### DIRECTIONS
Omit the pictures. Transcribe exactly the lines below, from the one with "Task: Choose the AirBrush tool" up to and including the last.

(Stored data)
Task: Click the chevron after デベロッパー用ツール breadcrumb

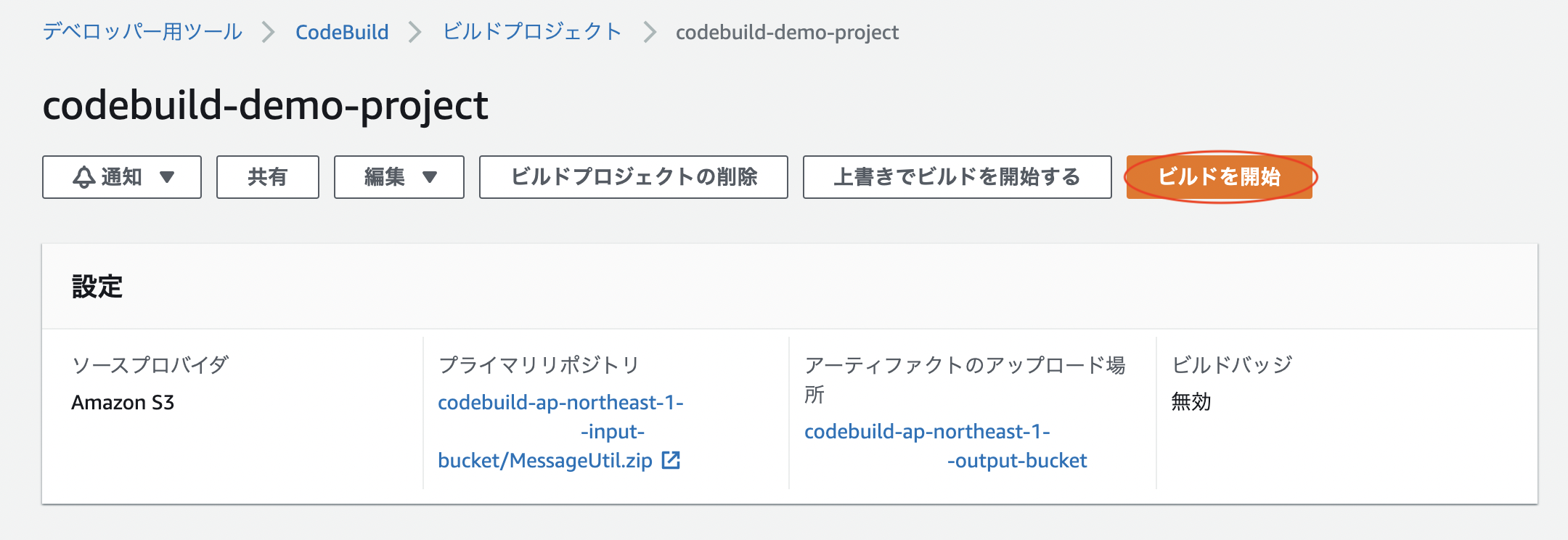Action: click(x=271, y=32)
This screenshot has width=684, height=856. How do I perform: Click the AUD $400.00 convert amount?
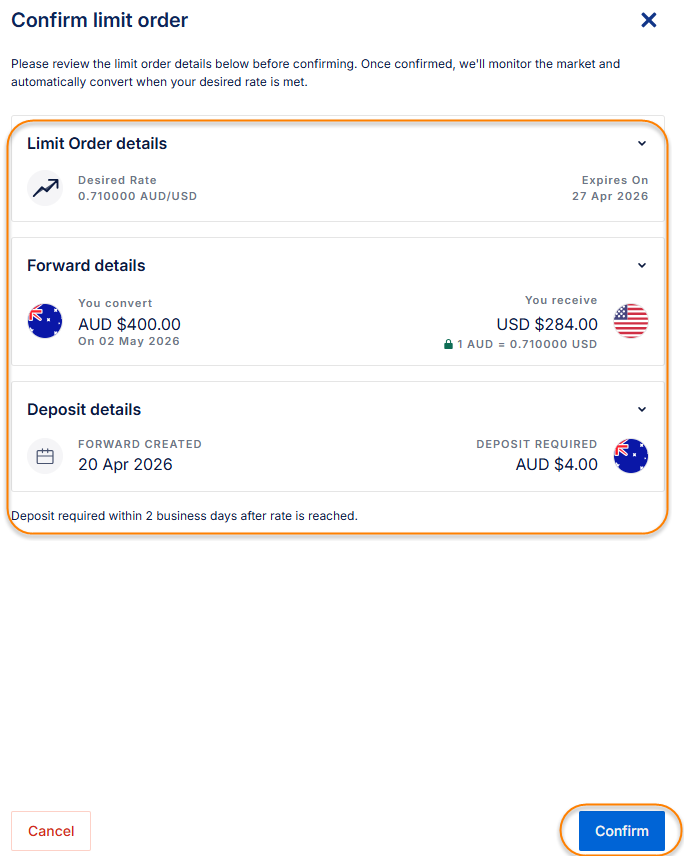(129, 324)
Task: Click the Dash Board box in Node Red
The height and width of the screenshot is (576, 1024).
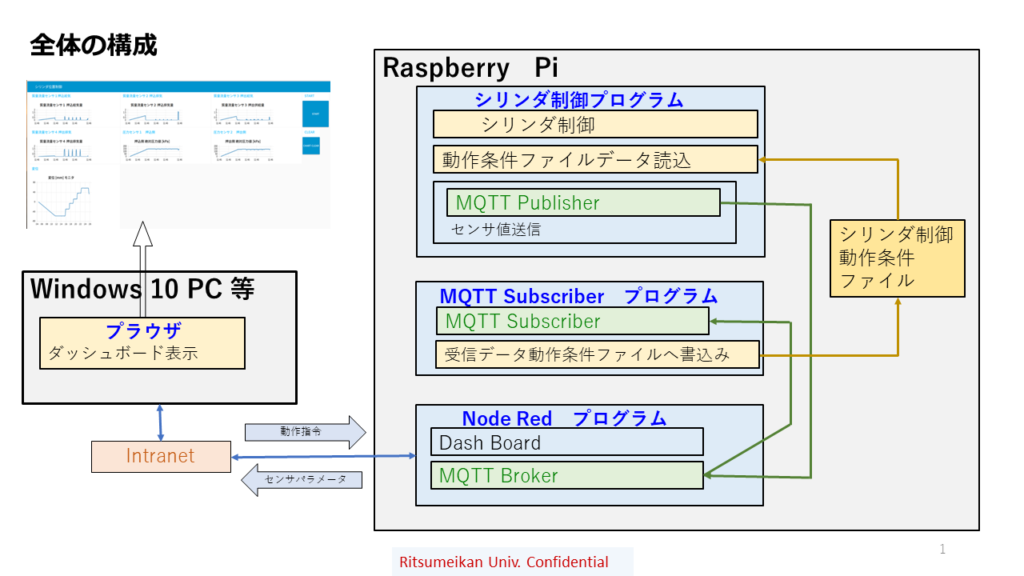Action: click(x=566, y=442)

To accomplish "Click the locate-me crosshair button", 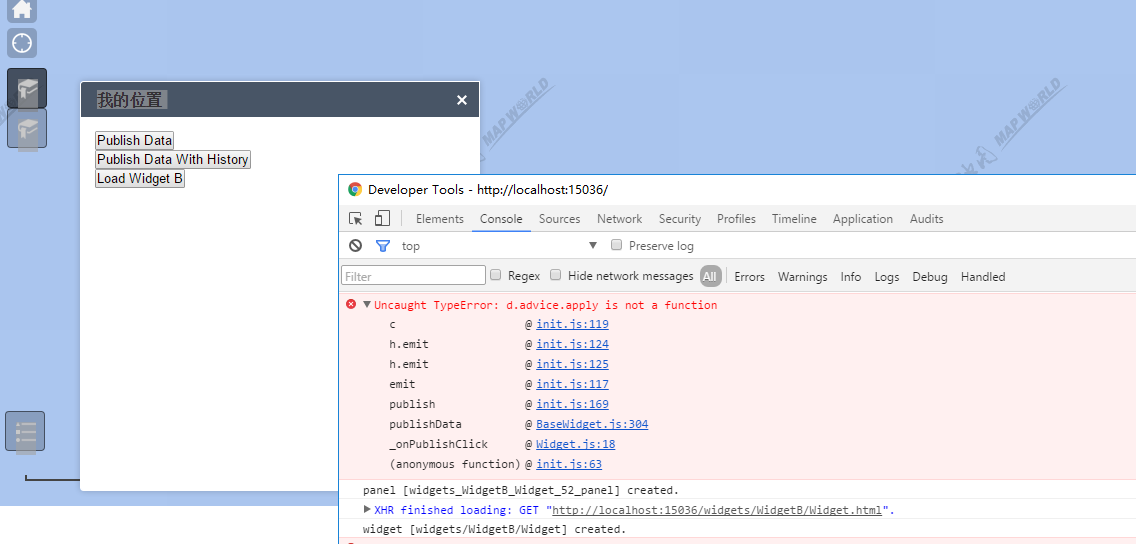I will point(22,43).
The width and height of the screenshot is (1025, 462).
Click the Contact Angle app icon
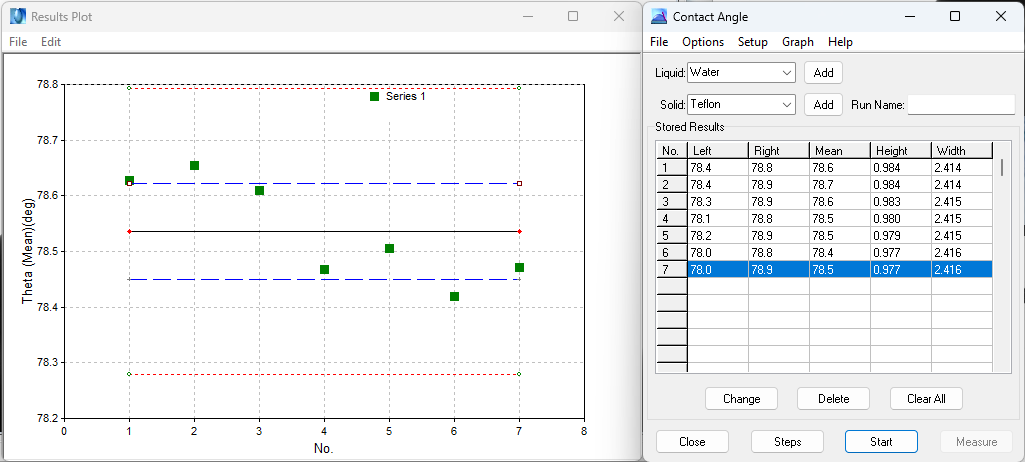click(x=658, y=16)
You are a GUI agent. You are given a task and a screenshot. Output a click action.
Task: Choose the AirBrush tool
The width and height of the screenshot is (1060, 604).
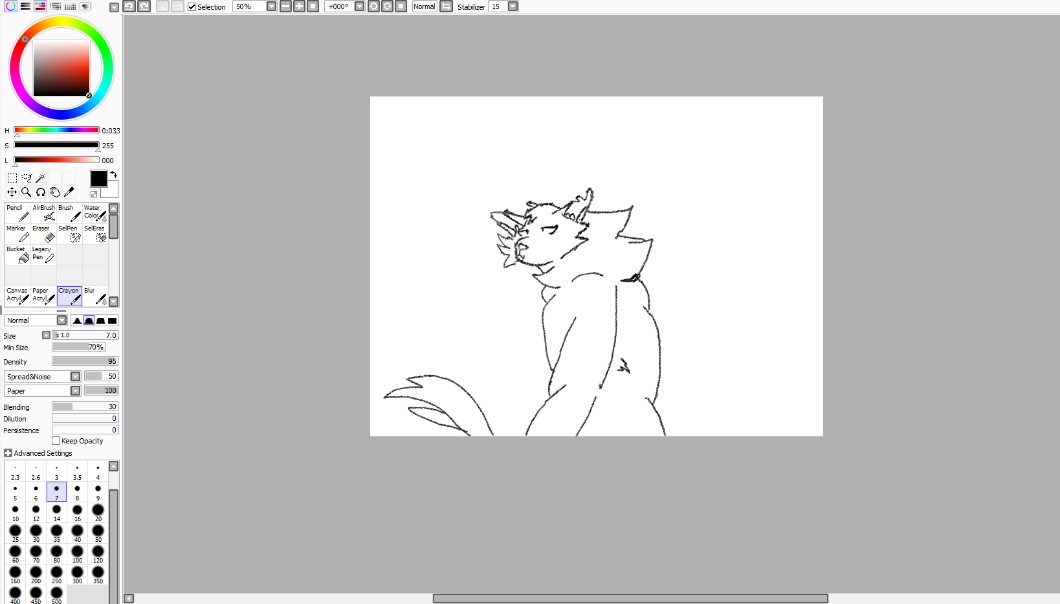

### EXERCISE RESPONSE
Task: Choose the AirBrush tool
The width and height of the screenshot is (1060, 604).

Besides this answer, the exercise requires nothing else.